This image grab from a UGC video made available on October 14, 2022, shows Iranian protesters chanting slogans as they march in a street in the southeastern city of Zahedan. Image Credit: AFP

Tehran: Iran’s Supreme Leader Ayatollah Ali Khamenei said on Friday that noone should dare think they can uproot the Islamic Republic, in his toughest warning to protesters since Mahsa Amini’s death in police custody ignited nationwide unrest now in its fourth week.

Demonstrations by people from all walks of life over the Iranian Kurdish woman’s case have evolved into widespread calls for the downfall of Khamenei and for “Death to the Islamic Republic”.

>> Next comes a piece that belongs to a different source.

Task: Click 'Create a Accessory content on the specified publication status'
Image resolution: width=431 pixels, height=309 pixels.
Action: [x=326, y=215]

The protests mark one of the boldest challenges to clerical rule since the 1979 revolution, even if the unrest does not seem close to toppling the system.

Khamenei compared the Islamic Republic to an unshakeable tree. “That seedling is a mighty tree now and noone should dare think they can uproot it,” he said in remarks shown on state TV.

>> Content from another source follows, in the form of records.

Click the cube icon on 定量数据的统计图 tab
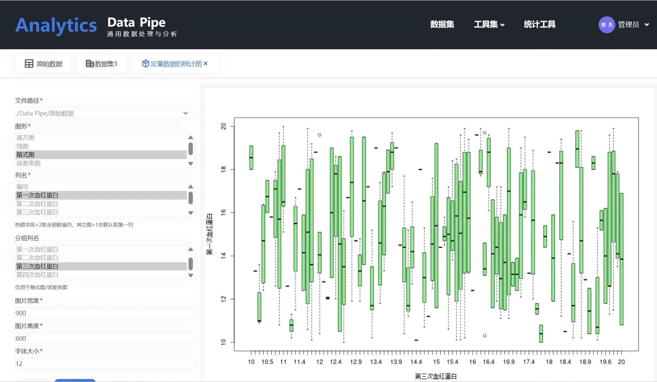The image size is (657, 382). (145, 64)
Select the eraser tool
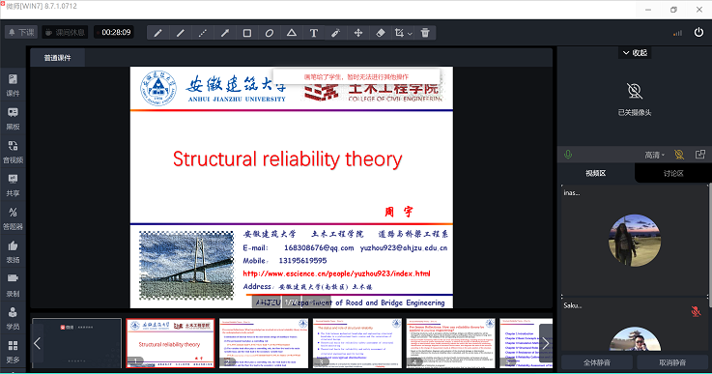This screenshot has width=712, height=374. coord(381,33)
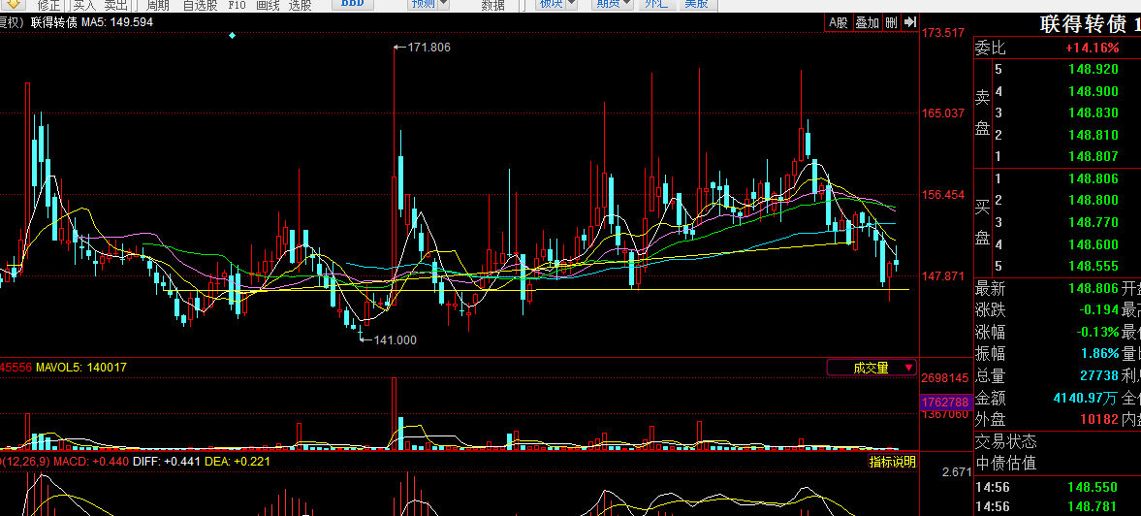Toggle the A股 comparison button

coord(838,22)
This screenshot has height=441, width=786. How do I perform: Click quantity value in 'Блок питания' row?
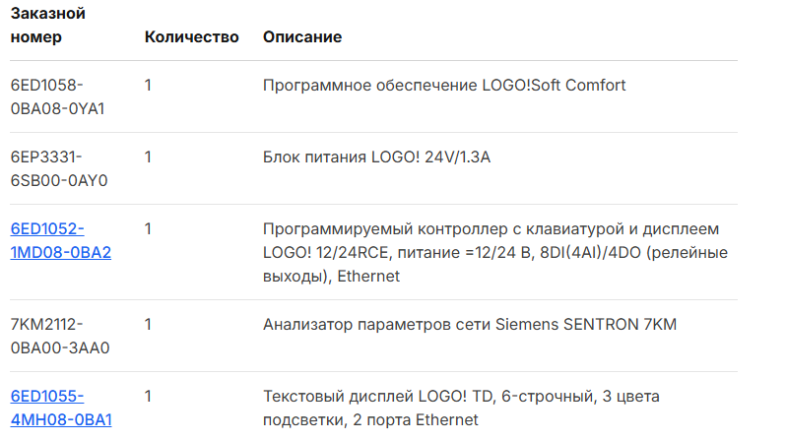pyautogui.click(x=148, y=158)
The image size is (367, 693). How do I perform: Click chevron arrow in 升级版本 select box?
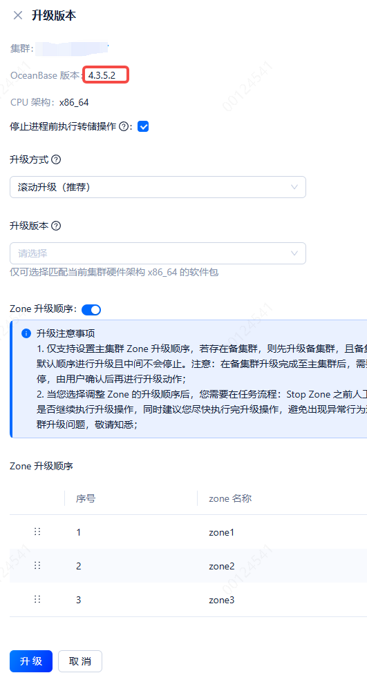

Police deployed heavily on Friday in a predominantly ethnic Arab city after activists called for protests, a witness said, as the unrest showed no sign of abating.

Some of the deadliest unrest has been in areas home to ethnic minorities with long-standing grievances against the state, including Kurds in the northwest and Baluchis in the southeast.

Rights groups say more than 200 people have been killed in the crackdown, including teenage girls.

Amnesty International said at least 23 children have been killed by security forces in Iran during the protests. The victims, aged between 11 and 17, include 20 boys and 3 girls.

Amini died on September 16 after being arrested in Tehran by Iran’s morality police for “inappropriate attire”.

Police also deployed heavily on Friday in the city of Dezful, a witness said, after activists called for protests in the predominantly Arab, oil-rich province of Khuzestan at the Iraqi border.

There was heavy deployment too of police and the Basij - a volunteer militia leading the crackdown - in the main squares of Zahedan, the capital of Sistan-Baluchistan province at the border with Pakistan in the southeast, two witnesses said.

Iran has blamed the violence on enemies at home and abroad, including armed separatists and Western powers, accusing them of conspiring against the Islamic Republic and denying security forces have killed protesters. State TV reported at least 26 members of the security forces have been killed.


Zahedan was the scene of one of the deadliest days yet on September 30 when Amnesty International has said security forces killed at least 66 people in a crackdown after prayers.

The authorities said Baluchi militants attacked a police station that day, triggering a shootout. The Revolutionary Guards said five members of its forces and the volunteer Basij militia were killed.

Iran, with a population of 87 million, is home to seven ethnic minorities alongside majority Persians. Rights groups say minorities, including Kurds and Arabs, have long faced discrimination. Iran denies this.

A revolutionary Guards major and a Basij militiaman were shot dead by “rioters” early on Friday in southern Fars province, state TV reported. A news agency said the two were shot after confronting “two rioters” writing graffiti.

Security forces have also pressed their crackdown this week in Kurdish regions where the Revolutionary Guards have a track record of putting down dissent.

Iran’s Kurds are part of an ethnic minority spread between several regional states whose autonomy aspirations have also led to conflicts with authorities in Iraq, Syria and Turkey.

Along the Iranian-Iraqi border in southwest Iran is a population of some three million ethnic Arabs, predominantly Shiite. Some groups, emboldened by Iraqi Arabs across the border, have pressed for greater autonomy in recent years.

While many officials have struck an uncompromising tone, a top adviser to Khamenei was cited this week as questioning whether police should be enforcing headscarf-wearing - rare criticism of state efforts to impose the hijab.

Amini’s death and the crackdown have drawn condemnation from the United States and other Western powers, prompting new sanctions on Iranian officials and adding to tensions at a time when talks to revive the 2015 nuclear deal are at a standstill.